Your assignment
Could you return every record below without changing a word?
━━━ Data in this exercise
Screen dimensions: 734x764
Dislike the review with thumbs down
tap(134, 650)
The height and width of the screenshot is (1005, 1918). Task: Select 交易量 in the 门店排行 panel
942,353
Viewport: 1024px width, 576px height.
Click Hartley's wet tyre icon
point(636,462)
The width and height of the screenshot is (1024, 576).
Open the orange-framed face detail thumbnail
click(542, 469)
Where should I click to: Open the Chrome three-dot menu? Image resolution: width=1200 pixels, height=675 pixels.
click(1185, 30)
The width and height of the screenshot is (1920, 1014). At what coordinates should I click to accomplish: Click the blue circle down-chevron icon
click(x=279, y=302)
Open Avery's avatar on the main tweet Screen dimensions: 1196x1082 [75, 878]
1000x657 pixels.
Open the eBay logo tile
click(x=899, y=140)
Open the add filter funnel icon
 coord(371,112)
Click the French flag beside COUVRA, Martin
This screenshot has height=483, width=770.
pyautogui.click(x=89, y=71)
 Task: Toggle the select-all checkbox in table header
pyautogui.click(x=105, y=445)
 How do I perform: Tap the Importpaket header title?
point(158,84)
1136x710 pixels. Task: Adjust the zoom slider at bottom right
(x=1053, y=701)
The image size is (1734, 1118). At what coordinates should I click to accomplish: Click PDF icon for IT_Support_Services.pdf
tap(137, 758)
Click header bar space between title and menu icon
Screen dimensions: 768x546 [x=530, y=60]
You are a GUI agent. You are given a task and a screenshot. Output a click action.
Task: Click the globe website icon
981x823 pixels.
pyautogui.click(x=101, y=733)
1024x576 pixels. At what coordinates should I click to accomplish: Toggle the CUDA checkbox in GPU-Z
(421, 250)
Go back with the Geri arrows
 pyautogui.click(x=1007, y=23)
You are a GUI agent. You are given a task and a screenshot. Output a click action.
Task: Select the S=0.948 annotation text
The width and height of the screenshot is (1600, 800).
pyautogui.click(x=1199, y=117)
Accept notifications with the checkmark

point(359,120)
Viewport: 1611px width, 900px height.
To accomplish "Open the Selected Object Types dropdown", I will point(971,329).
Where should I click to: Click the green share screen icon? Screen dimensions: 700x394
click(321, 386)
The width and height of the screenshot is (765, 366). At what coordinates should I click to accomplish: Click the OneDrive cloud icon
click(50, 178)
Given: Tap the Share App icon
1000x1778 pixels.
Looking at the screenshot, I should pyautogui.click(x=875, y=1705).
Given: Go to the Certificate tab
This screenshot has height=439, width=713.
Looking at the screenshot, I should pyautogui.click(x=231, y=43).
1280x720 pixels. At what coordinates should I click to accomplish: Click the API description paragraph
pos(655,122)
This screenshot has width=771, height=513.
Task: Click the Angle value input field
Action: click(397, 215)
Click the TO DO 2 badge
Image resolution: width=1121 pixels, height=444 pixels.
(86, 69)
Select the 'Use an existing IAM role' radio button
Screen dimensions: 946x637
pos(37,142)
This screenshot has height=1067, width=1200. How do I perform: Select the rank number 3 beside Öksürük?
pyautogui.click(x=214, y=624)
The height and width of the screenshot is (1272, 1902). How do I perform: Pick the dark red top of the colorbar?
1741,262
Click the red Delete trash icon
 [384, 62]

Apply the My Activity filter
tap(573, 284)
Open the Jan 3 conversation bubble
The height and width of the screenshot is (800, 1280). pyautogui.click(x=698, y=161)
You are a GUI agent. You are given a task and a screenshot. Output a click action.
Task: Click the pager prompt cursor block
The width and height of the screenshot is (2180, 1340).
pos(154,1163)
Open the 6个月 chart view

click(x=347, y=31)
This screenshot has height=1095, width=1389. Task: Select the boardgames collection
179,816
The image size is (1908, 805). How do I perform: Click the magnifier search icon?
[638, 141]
━━━━━━
Answer box
Screen dimensions: 734x764
Dislike the review with thumbs down
tap(134, 650)
The height and width of the screenshot is (1005, 1918). Task: Select 交易量 in the 门店排行 panel
942,353
Viewport: 1024px width, 576px height.
Click Hartley's wet tyre icon
point(636,462)
The width and height of the screenshot is (1024, 576).
Open the orange-framed face detail thumbnail
click(542, 469)
Where should I click to: Open the Chrome three-dot menu? Image resolution: width=1200 pixels, height=675 pixels.
click(1185, 30)
The width and height of the screenshot is (1920, 1014). At what coordinates should I click to accomplish: Click the blue circle down-chevron icon
click(x=279, y=302)
Open Avery's avatar on the main tweet Screen dimensions: 1196x1082 [75, 878]
1000x657 pixels.
Open the eBay logo tile
click(x=899, y=140)
Open the add filter funnel icon
 coord(371,112)
Click the French flag beside COUVRA, Martin
This screenshot has height=483, width=770.
pyautogui.click(x=89, y=71)
 Task: Toggle the select-all checkbox in table header
pyautogui.click(x=105, y=445)
 How do I perform: Tap the Importpaket header title?
point(158,84)
1136x710 pixels. Task: Adjust the zoom slider at bottom right
(x=1053, y=701)
The image size is (1734, 1118). At what coordinates should I click to accomplish: Click PDF icon for IT_Support_Services.pdf
tap(137, 758)
Click header bar space between title and menu icon
Screen dimensions: 768x546 [x=530, y=60]
You are a GUI agent. You are given a task and a screenshot. Output a click action.
Task: Click the globe website icon
981x823 pixels.
pyautogui.click(x=101, y=733)
1024x576 pixels. At what coordinates should I click to accomplish: Toggle the CUDA checkbox in GPU-Z
(421, 250)
Go back with the Geri arrows
 pyautogui.click(x=1007, y=23)
You are a GUI agent. You are given a task and a screenshot. Output a click action.
Task: Select the S=0.948 annotation text
The width and height of the screenshot is (1600, 800).
pyautogui.click(x=1199, y=117)
Accept notifications with the checkmark

point(359,120)
Viewport: 1611px width, 900px height.
To accomplish "Open the Selected Object Types dropdown", I will point(971,329).
Where should I click to: Click the green share screen icon? Screen dimensions: 700x394
click(321, 386)
The width and height of the screenshot is (765, 366). At what coordinates should I click to accomplish: Click the OneDrive cloud icon
click(50, 178)
Given: Tap the Share App icon
1000x1778 pixels.
Looking at the screenshot, I should pyautogui.click(x=875, y=1705).
Given: Go to the Certificate tab
This screenshot has height=439, width=713.
Looking at the screenshot, I should pyautogui.click(x=231, y=43).
1280x720 pixels. At what coordinates should I click to accomplish: Click the API description paragraph
pos(655,122)
This screenshot has width=771, height=513.
Task: Click the Angle value input field
Action: click(397, 215)
Click the TO DO 2 badge
Image resolution: width=1121 pixels, height=444 pixels.
(86, 69)
Select the 'Use an existing IAM role' radio button
Screen dimensions: 946x637
pos(37,142)
This screenshot has height=1067, width=1200. How do I perform: Select the rank number 3 beside Öksürük?
pyautogui.click(x=214, y=624)
The height and width of the screenshot is (1272, 1902). How do I perform: Pick the dark red top of the colorbar?
1741,262
Click the red Delete trash icon
 [384, 62]

Apply the My Activity filter
tap(573, 284)
Open the Jan 3 conversation bubble
The height and width of the screenshot is (800, 1280). pyautogui.click(x=698, y=161)
You are a GUI agent. You are given a task and a screenshot. Output a click action.
Task: Click the pager prompt cursor block
The width and height of the screenshot is (2180, 1340).
pos(154,1163)
Open the 6个月 chart view

click(x=347, y=31)
This screenshot has height=1095, width=1389. Task: Select the boardgames collection
179,816
The image size is (1908, 805). How do I perform: Click the magnifier search icon?
[638, 141]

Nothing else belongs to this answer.